Dataset records:
* Start *

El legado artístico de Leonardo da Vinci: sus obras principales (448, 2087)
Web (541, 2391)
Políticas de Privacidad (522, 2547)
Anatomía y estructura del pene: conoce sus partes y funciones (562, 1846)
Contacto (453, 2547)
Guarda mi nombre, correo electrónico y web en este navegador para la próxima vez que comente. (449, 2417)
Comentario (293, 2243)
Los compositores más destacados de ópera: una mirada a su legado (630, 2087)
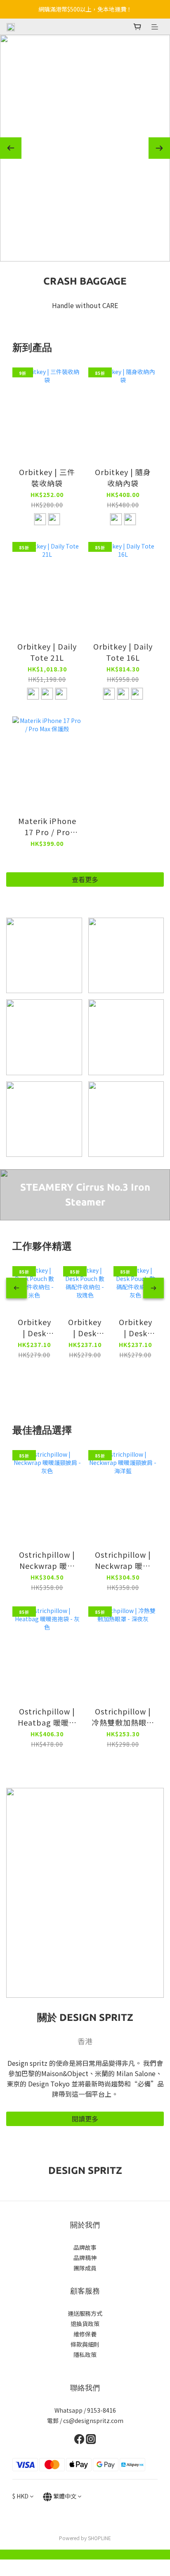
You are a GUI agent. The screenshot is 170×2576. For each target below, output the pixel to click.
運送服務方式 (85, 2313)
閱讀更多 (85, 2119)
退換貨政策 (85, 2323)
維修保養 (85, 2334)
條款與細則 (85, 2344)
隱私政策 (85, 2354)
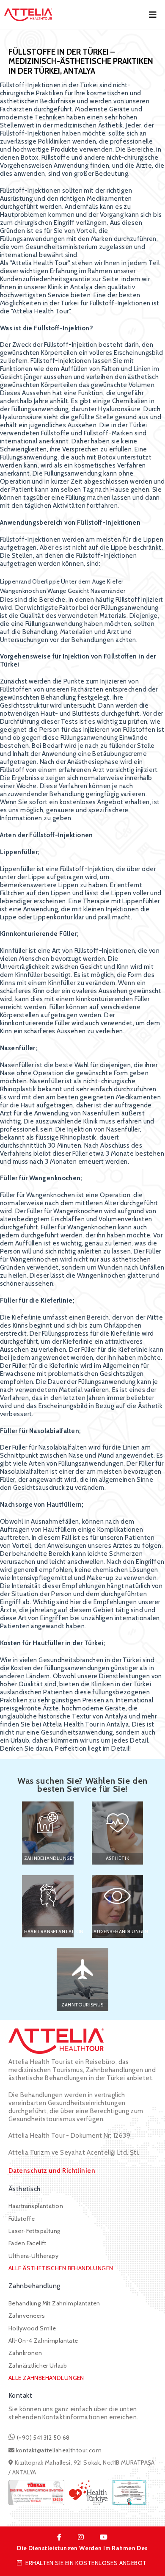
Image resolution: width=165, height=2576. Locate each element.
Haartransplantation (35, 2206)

* End *

Brief:
Rewrite every line of text in the material above, leaving out the pictures, and multiply each coordinate pair given as an answer by 0.5, rounding to whole numbers with halves rounded up. Keep all other numbers, such as the image sizes, unchanged.

Written solution:
El legado artístico de Leonardo da Vinci: sus obras principales (224, 1044)
Web (271, 1196)
Políticas de Privacidad (261, 1274)
Anatomía y estructura del pene: conoce sus partes y funciones (281, 923)
Contacto (227, 1274)
Guarda mi nombre, correo electrónico y web en este navegador para la próxima vez que comente. (225, 1209)
Comentario (147, 1122)
Los compositores más destacados de ópera: una mirada a su legado (315, 1044)
You are a GUI agent. The screenshot is 170×2576. For each target below, output the pixel to click.
運送服務方式 (43, 1157)
閱讀更多 (43, 1060)
退換貨政策 (43, 1162)
維修保養 (43, 1167)
條款與細則 (43, 1172)
隱私政策 (43, 1177)
Image resolution: width=165, height=2576. Locate each element.
Haartransplantation (18, 1103)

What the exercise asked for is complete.